## Consigna 1
Responde, por favor, estas preguntas sobre el texto para leer, marcando cada respuesta con su letra:
(a) ¿Qué premio aparece entre paréntesis junto al autor de El deseo postergado?
(b) ¿En qué año se publicó el Diván de Mouraria?
(c) ¿Cómo se titula el poema de Francisco Cervantes que se cita?
## Consigna 2
Transcribe sin cambios el fragmento del texto para leer que comienza en las palabras "Abundando sobre los" y termina después de "dieron este canto.".
### Texto para leer ###
Abundando sobre los temas de estos tres poetas, encontramos el amor (sobre todo Chumacero) y su avatares, una sagaz crítica a la militancia política (Lizalde) y una valiente reelaboración de la poesía social (Bonifaz Nuño) a partir de la experiencia particular que da cuenta de lo colectivo, demostrando que el dolor, la miseria y la ira, son más contundentes cuando tienen un rostro que se puede distinguir entre la multitud.
En esta visión de la poesía se inscribe El deseo postergado, libro de Mario Bójorquez (Premio Nacional de Poesía Aguascalientes 2007).
Como dice el poema “Cantado para nadie” de Francisco Cervantes, pareciera que a Mario Bojórquez “La ira, el improperio, /los bajos sentimientos…” le dieron este canto.
La génesis temática de El deseo… se puede rastrear desde el Diván de Mouraria (1999), libro en el cual se exploran sentimientos como la envidia, el odio, la soberbia, tratados de manera más bien expositiva y tomando una distancia prudente entre el sentimiento y la voz lírica: “cada golpe una angustia, un odio, una indolencia/ y el deseo postergado, vivo fuego en las manos/ se escurrió como el agua.”
### Extractos de registros ###
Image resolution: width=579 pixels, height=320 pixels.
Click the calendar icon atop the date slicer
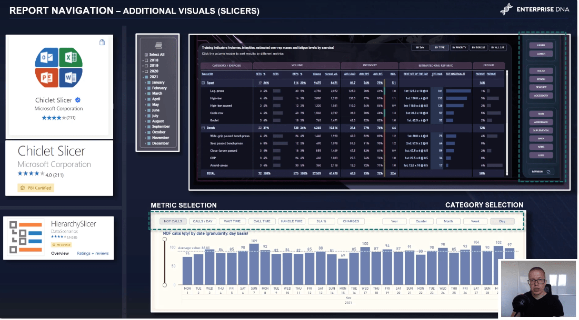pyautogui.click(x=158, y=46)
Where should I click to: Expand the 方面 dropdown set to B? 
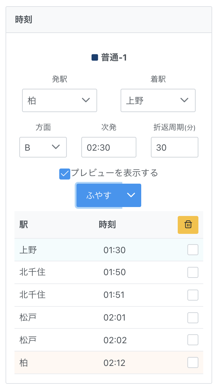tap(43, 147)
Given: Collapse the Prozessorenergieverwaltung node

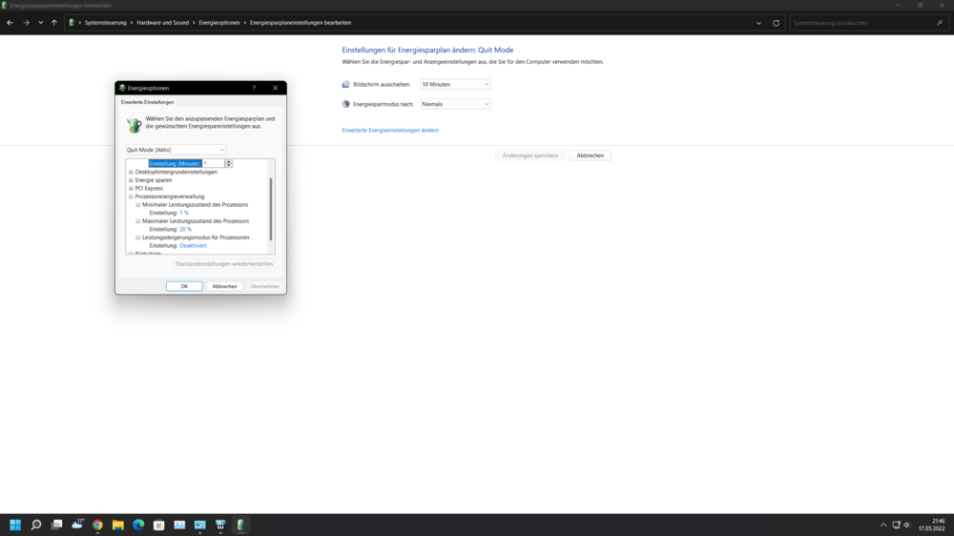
###
## Respuesta 1
(a) El Premio Nacional de Poesía Aguascalientes 2007.
(b) En 1999.
(c) "Cantado para nadie".

## Respuesta 2
Abundando sobre los temas de estos tres poetas, encontramos el amor (sobre todo Chumacero) y su avatares, una sagaz crítica a la militancia política (Lizalde) y una valiente reelaboración de la poesía social (Bonifaz Nuño) a partir de la experiencia particular que da cuenta de lo colectivo, demostrando que el dolor, la miseria y la ira, son más contundentes cuando tienen un rostro que se puede distinguir entre la multitud.
En esta visión de la poesía se inscribe El deseo postergado, libro de Mario Bójorquez (Premio Nacional de Poesía Aguascalientes 2007).
Como dice el poema “Cantado para nadie” de Francisco Cervantes, pareciera que a Mario Bojórquez “La ira, el improperio, /los bajos sentimientos…” le dieron este canto.